Goal of the exercise: Pick out the lines below with "computer" and list them.

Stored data
__________

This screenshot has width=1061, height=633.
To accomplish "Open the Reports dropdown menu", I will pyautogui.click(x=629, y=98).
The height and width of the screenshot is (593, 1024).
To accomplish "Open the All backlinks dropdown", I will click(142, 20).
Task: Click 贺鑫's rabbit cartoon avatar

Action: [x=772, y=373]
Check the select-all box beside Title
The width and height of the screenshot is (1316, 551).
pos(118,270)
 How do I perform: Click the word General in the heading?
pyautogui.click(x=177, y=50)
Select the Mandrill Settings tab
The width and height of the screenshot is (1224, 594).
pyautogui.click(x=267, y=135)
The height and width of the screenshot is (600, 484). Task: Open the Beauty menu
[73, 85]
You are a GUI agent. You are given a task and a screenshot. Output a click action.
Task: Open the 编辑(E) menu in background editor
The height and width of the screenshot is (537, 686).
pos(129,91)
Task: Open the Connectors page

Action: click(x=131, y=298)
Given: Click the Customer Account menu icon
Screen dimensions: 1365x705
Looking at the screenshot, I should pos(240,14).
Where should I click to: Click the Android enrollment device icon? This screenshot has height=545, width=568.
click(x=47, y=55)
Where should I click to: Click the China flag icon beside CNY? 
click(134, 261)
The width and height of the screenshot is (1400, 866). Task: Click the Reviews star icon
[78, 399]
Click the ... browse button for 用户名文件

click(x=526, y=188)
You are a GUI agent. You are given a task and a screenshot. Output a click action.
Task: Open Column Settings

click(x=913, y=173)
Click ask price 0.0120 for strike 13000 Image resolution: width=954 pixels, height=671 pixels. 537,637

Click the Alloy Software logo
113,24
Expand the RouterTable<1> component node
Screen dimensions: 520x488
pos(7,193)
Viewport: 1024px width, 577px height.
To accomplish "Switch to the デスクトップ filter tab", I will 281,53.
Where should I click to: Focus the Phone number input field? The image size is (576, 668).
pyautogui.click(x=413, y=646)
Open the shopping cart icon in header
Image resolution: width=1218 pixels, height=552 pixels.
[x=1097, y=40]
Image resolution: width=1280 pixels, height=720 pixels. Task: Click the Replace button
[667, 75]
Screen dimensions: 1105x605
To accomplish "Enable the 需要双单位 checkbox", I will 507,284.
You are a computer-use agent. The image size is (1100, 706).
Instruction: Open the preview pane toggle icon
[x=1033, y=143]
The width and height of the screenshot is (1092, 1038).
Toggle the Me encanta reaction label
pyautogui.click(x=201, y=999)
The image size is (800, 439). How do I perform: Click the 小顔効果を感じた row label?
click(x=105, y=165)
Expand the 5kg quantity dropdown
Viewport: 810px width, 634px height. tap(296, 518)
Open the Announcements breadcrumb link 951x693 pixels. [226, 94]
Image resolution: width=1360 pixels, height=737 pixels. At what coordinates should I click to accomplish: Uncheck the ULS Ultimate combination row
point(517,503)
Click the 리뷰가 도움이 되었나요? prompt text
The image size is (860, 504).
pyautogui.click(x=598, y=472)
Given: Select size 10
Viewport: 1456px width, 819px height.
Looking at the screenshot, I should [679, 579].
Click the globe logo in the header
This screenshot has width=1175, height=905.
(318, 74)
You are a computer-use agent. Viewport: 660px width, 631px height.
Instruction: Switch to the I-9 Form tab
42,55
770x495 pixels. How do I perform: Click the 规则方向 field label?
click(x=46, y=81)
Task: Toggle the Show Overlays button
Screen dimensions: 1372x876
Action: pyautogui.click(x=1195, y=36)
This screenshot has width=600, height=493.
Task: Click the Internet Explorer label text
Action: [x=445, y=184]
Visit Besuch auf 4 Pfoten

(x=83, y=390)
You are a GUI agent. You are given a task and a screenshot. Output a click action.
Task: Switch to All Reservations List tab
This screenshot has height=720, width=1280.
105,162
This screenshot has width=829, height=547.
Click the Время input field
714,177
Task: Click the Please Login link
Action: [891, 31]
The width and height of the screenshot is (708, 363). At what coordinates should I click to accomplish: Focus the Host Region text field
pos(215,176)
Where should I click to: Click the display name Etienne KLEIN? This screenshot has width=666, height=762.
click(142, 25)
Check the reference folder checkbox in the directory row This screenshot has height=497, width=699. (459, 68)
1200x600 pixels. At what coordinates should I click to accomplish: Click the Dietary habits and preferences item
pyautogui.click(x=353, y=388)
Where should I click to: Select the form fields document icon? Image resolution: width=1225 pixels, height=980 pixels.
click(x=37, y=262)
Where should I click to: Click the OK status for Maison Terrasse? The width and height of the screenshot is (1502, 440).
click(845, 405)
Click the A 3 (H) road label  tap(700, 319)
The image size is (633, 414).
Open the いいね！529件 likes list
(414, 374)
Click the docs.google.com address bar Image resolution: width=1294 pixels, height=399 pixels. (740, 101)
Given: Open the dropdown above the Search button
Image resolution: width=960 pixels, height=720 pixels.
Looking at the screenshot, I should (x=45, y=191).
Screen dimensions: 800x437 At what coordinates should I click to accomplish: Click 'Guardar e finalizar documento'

__________

Answer to the problem:
You are a computer-use agent. The image size is (1100, 706).
You are a computer-use agent. Viewport: 660px width, 631px height.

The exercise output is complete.